Stored records
:::

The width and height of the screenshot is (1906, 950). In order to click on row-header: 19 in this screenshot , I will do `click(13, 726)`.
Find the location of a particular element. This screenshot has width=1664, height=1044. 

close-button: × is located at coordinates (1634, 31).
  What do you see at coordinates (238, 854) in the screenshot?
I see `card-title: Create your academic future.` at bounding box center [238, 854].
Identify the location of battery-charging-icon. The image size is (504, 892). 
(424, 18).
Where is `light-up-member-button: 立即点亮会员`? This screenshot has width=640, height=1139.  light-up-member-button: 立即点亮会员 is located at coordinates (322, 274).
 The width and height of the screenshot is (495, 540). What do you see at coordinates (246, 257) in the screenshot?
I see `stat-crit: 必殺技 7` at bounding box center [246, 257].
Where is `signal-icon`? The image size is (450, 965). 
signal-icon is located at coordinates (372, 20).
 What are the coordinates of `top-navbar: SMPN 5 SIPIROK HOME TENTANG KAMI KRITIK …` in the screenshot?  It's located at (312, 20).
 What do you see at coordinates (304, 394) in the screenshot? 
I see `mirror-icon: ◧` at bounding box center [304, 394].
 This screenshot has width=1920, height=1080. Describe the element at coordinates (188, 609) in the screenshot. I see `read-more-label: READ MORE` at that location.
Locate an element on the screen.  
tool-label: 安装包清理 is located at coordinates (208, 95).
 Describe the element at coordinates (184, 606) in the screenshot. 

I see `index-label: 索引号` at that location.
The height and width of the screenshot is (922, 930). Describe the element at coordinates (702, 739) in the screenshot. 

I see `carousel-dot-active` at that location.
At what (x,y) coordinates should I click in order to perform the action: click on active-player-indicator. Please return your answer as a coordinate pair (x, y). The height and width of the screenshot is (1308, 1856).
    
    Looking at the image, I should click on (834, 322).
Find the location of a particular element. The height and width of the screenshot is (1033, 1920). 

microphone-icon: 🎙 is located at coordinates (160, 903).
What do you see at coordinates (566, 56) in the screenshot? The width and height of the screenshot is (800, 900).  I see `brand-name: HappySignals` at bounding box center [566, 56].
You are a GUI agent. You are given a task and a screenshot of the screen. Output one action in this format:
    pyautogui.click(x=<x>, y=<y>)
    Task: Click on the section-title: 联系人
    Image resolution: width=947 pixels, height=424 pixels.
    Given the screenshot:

:::

◆ **Task directions**
Duplicate everything in the listing from the line containing "The height and width of the screenshot is (922, 930)." down to the line containing "microphone-icon: 🎙 is", with both of those lines included.

◆ **Output for this exercise**
The height and width of the screenshot is (922, 930). Describe the element at coordinates (702, 739) in the screenshot. 

I see `carousel-dot-active` at that location.
At what (x,y) coordinates should I click in order to perform the action: click on active-player-indicator. Please return your answer as a coordinate pair (x, y). The height and width of the screenshot is (1308, 1856).
    
    Looking at the image, I should click on (834, 322).
Find the location of a particular element. The height and width of the screenshot is (1033, 1920). 

microphone-icon: 🎙 is located at coordinates (160, 903).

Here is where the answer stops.